Graeme Love

Personal information
- Full name: Graeme James Love
- Date of birth: 7 December 1973 (age 51)
- Place of birth: Bathgate, Scotland
- Position(s): Defender

Youth career
- Salvesen BC

Senior career*
- Years: Team / Apps / (Gls)
- 1991–1997: Hibernian / 39 / (0)
- 1997–1998: Ayr United / 12 / (0)
- 1998: Queen of the South / 21 / (0)
- 1998–1999: Clydebank / 7 / (1)
- 1999–2000: East Fife / 16 / (0)
- 2000–2001: Stirling Albion / 18 / (0)
- 2001–2012: Bathgate Thistle
- 2012–?: Livingston United
- Total:  / 113 / (1)

International career
- 1994: Scotland U21 / 1 / (0)

Managerial career
- 2009–2012: Bathgate Thistle

= Graeme Love =

Scottish footballer

Graeme James Love (born 7 December 1973), is a Scottish former professional footballer who played as a defender for several clubs in the Scottish Football League.

==Career==
Love joined Hibernian from Salvesen Boys Club in May 1991 and was a member of their SFA Youth Cup winning side in 1992. He went on to make 39 appearances in the Premier Division for Hibs over the next six seasons then later played for Ayr United, Queen of the South, Clydebank, East Fife and Stirling Albion.

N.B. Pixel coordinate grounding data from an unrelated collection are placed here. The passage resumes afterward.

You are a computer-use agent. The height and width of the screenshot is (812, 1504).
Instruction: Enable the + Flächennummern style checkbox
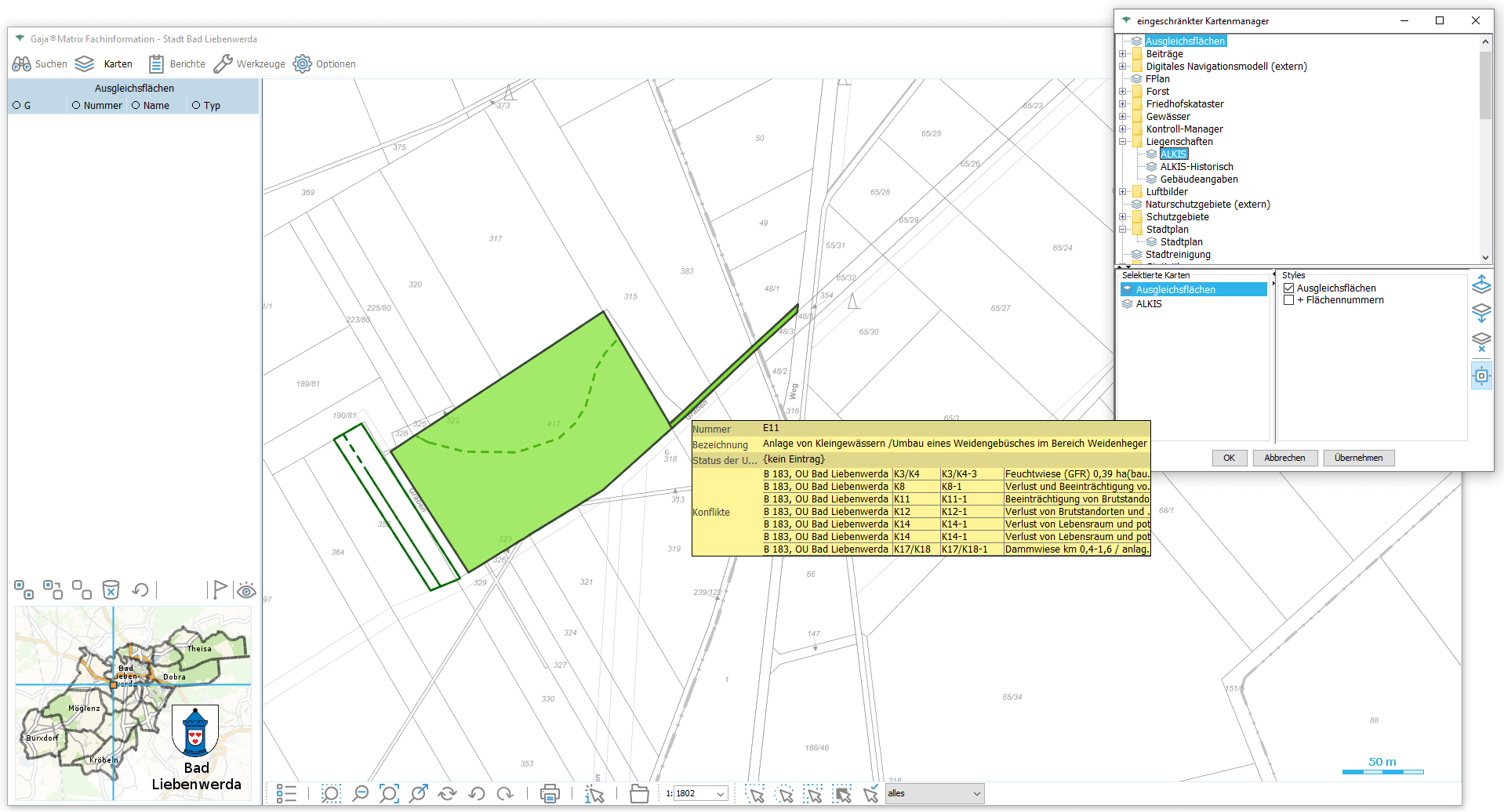pos(1288,300)
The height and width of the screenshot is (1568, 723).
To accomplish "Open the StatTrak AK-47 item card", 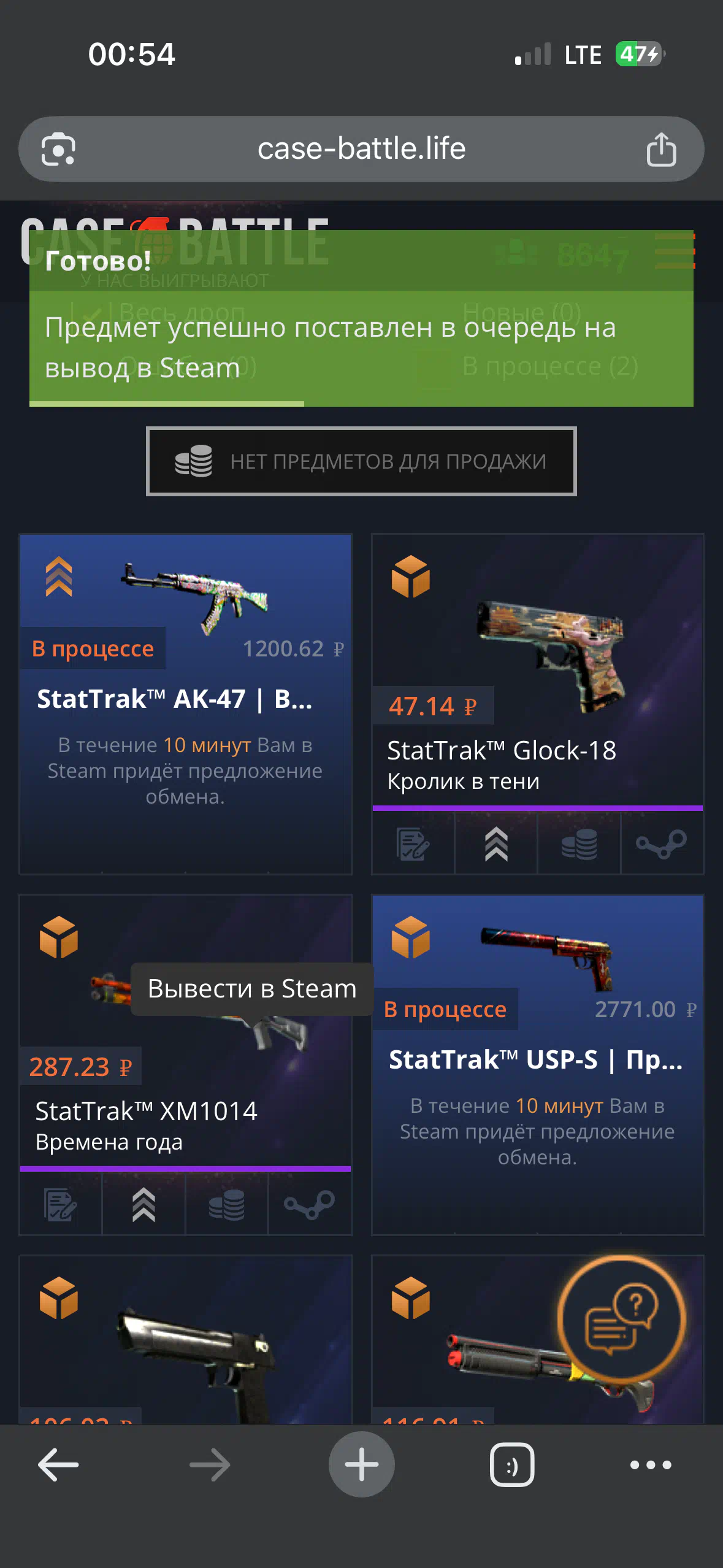I will (185, 704).
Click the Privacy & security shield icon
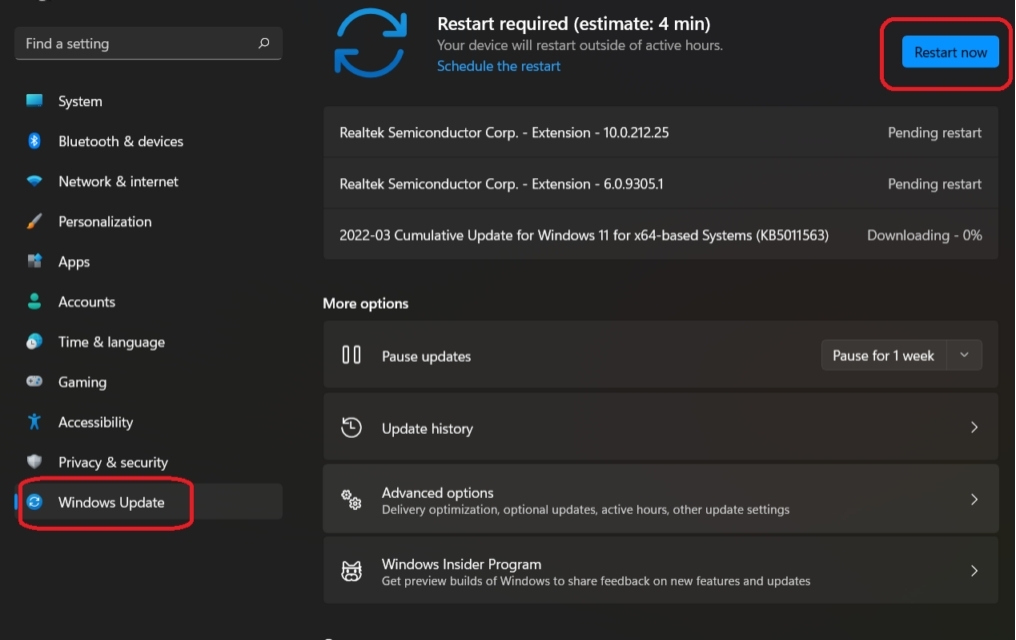 35,462
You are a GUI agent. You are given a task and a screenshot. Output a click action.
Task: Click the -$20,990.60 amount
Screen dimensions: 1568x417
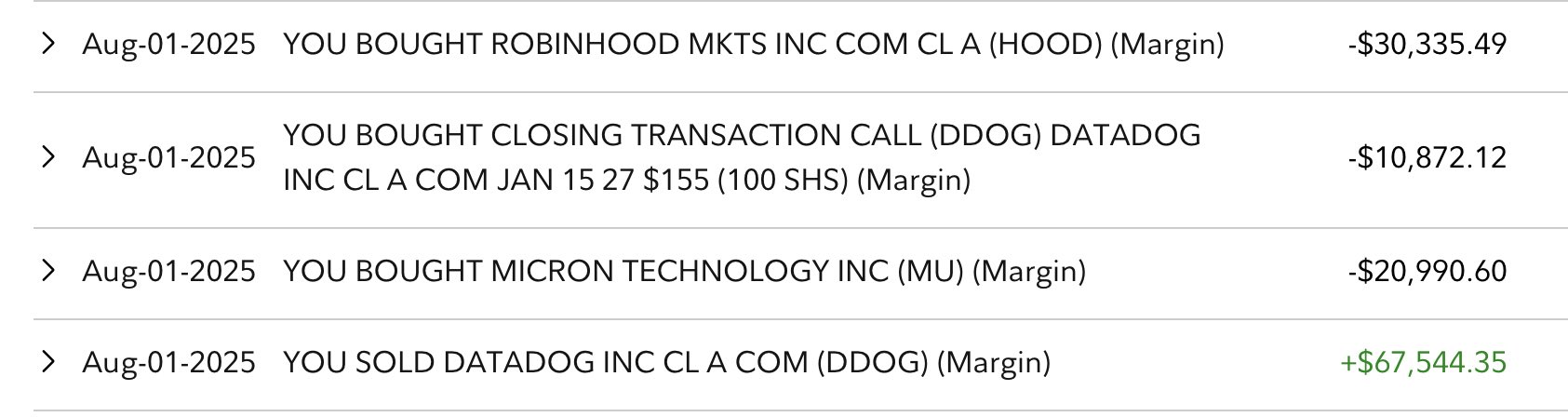1427,271
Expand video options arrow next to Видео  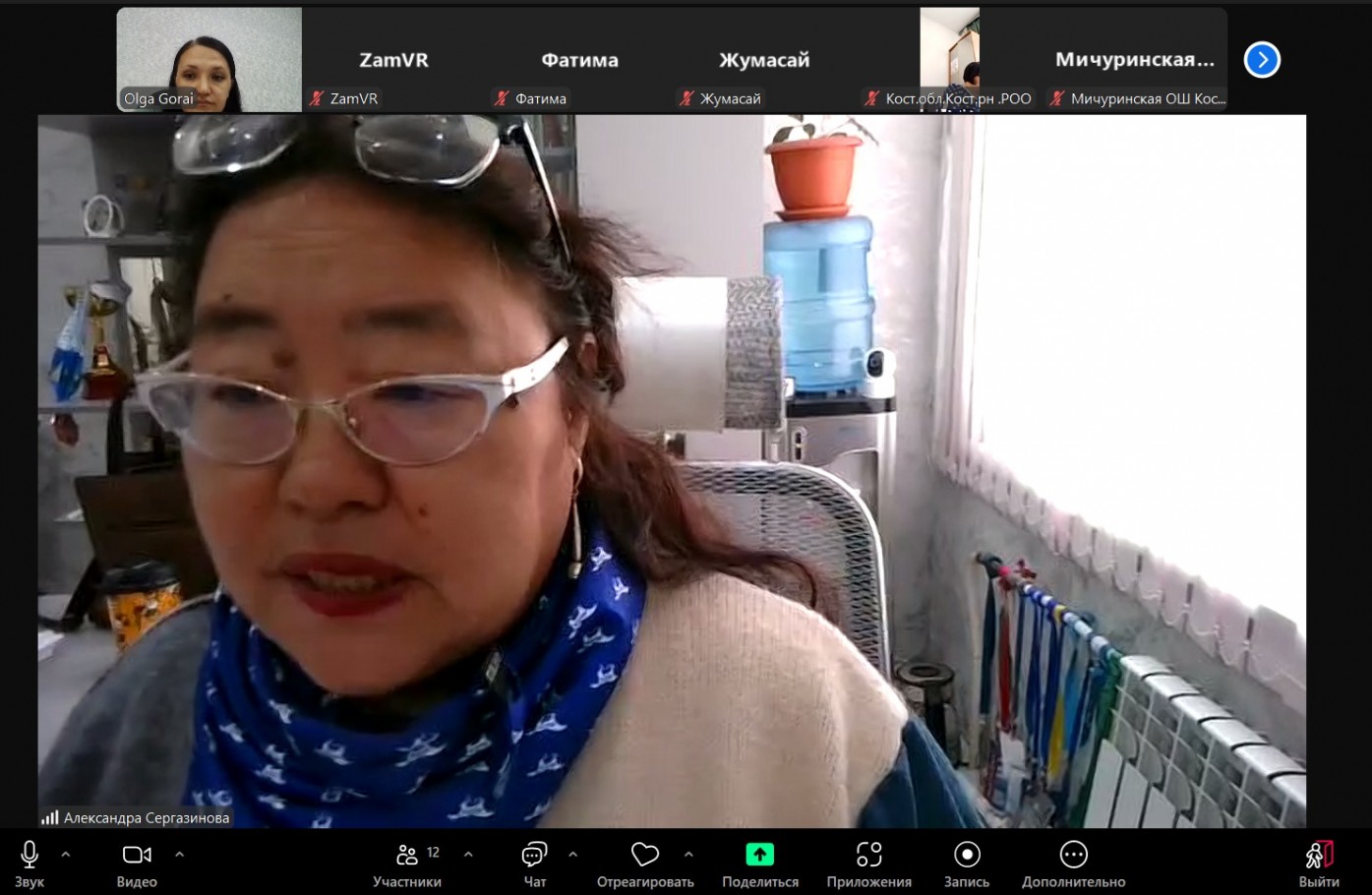(x=179, y=855)
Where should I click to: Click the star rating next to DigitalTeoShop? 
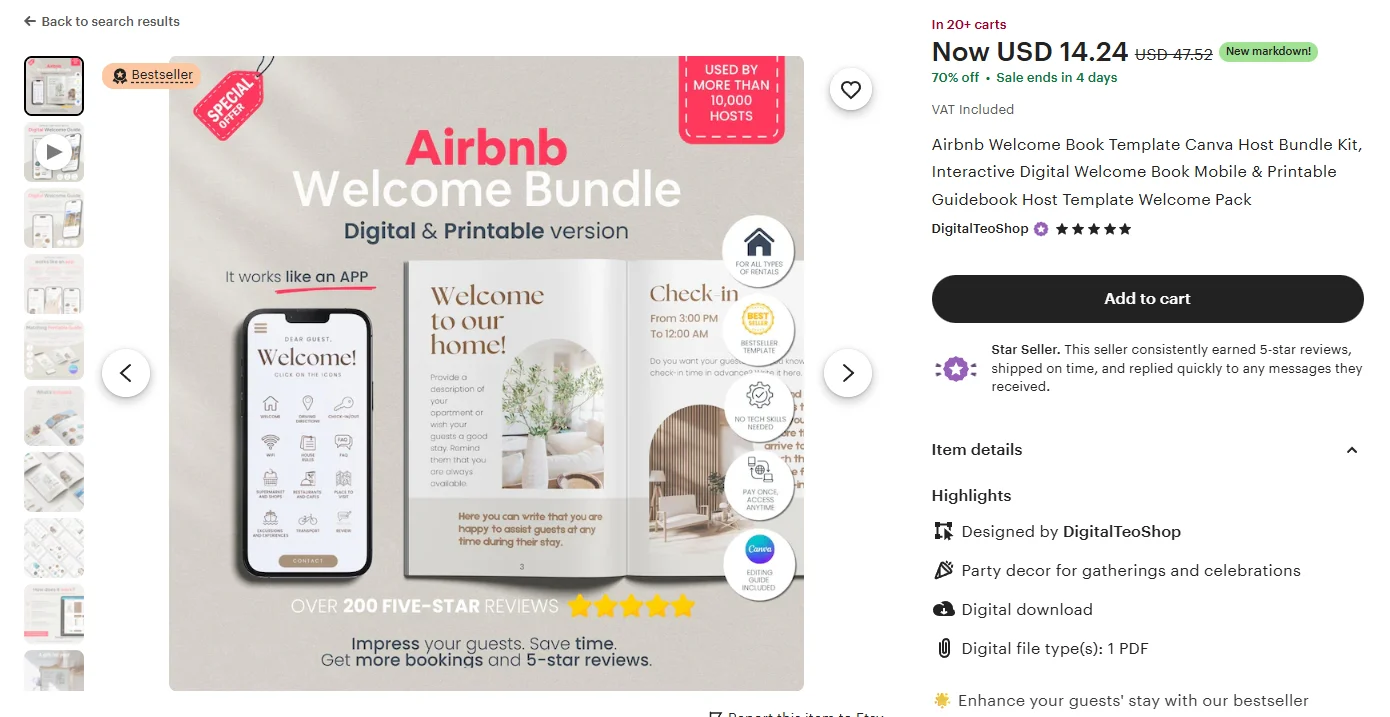tap(1093, 229)
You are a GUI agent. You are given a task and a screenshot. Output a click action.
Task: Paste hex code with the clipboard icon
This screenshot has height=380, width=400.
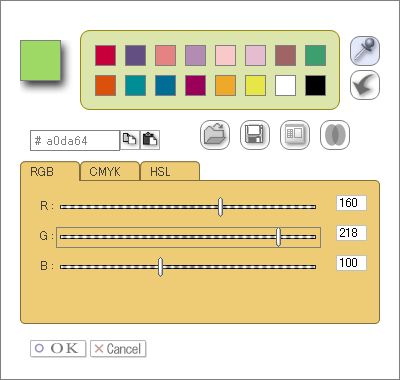150,140
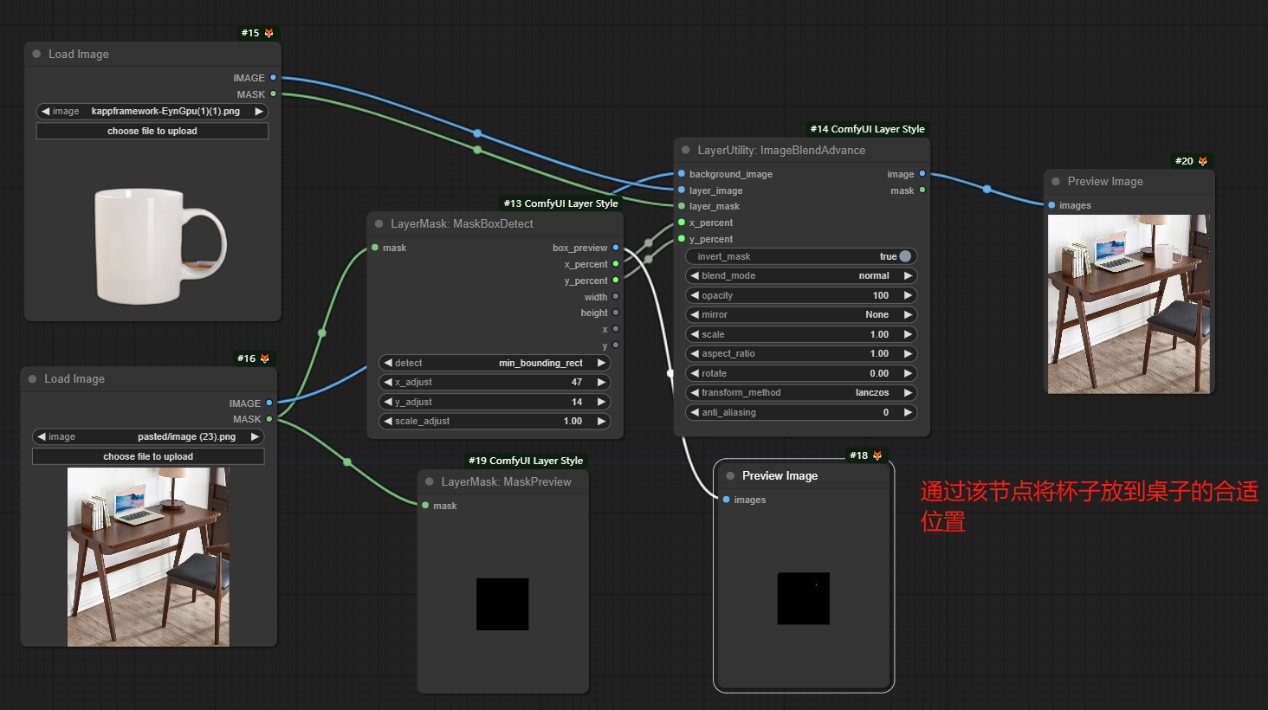1268x710 pixels.
Task: Click the collapse dot on MaskPreview node
Action: (429, 482)
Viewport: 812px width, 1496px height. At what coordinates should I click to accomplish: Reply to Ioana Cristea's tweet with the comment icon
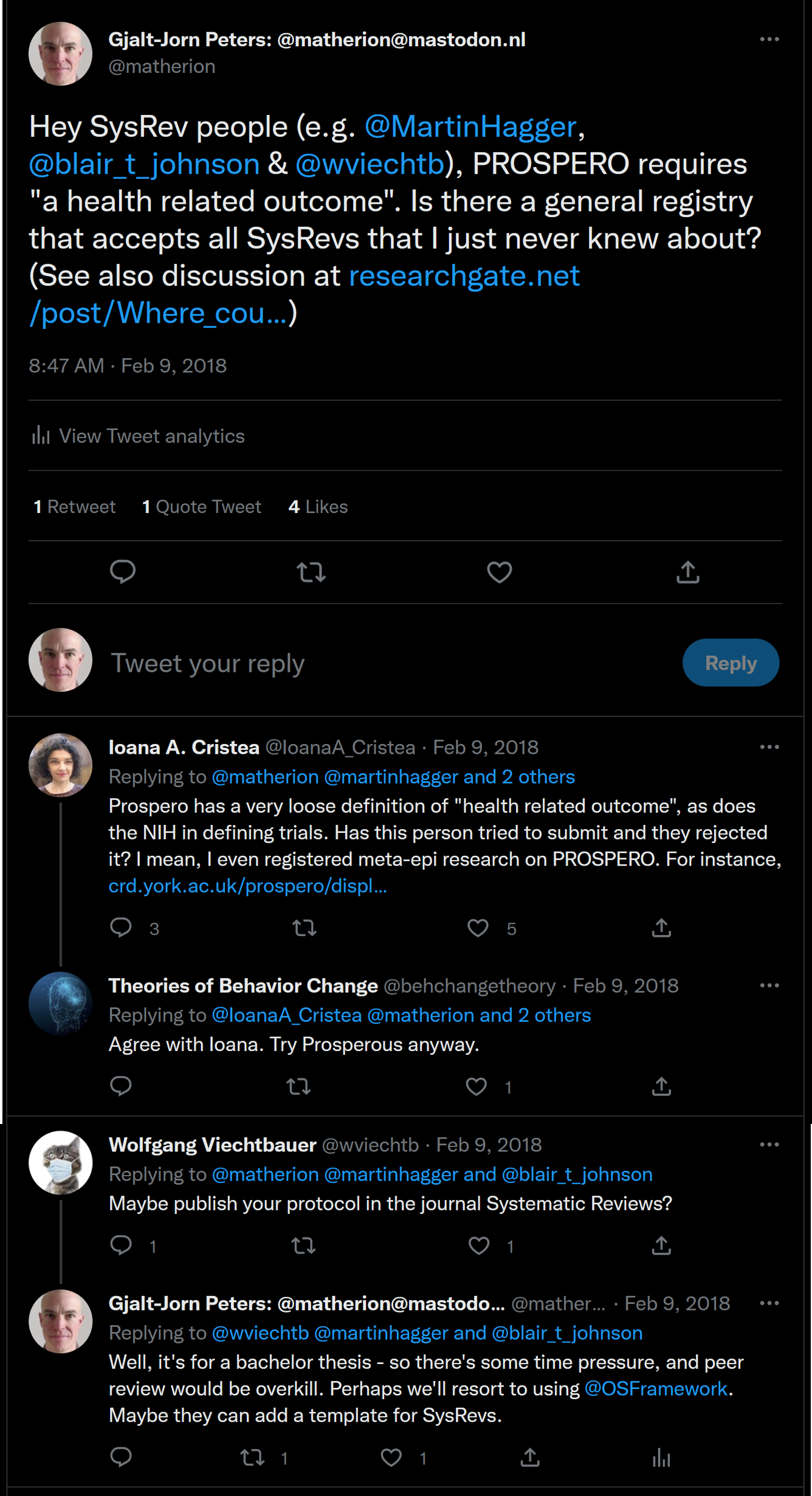pos(122,928)
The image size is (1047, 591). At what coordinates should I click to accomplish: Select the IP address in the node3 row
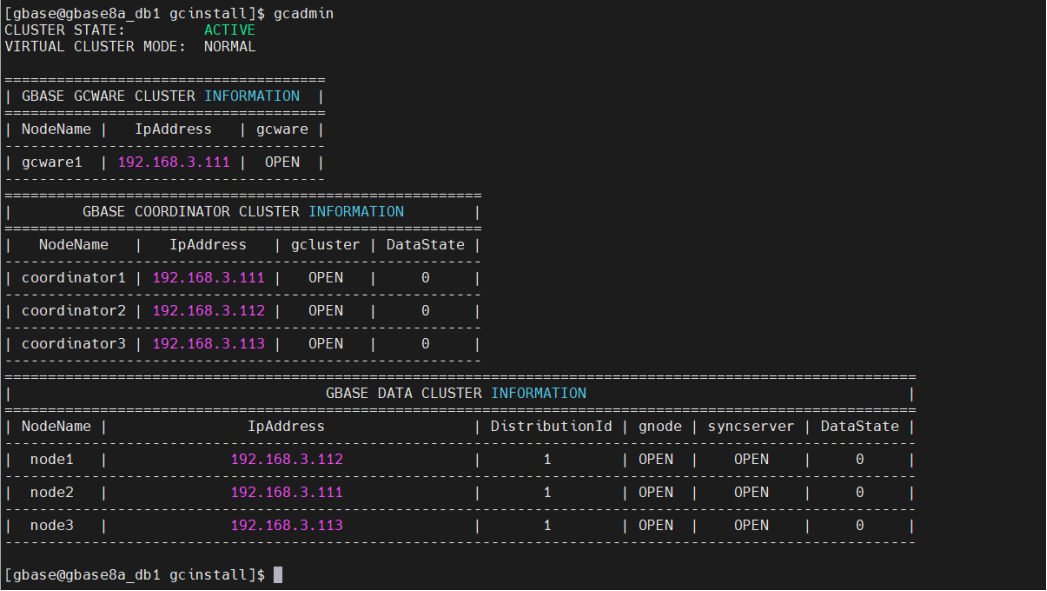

Love stepped down to Junior level in 2001, joining his local club Bathgate Thistle and played in their Scottish Junior Cup winning side of 2008. He was appointed manager of Bathgate in June 2009, but was sacked in March 2012.

After leaving Bathgate, Love joined Livingston United as a player in August 2012.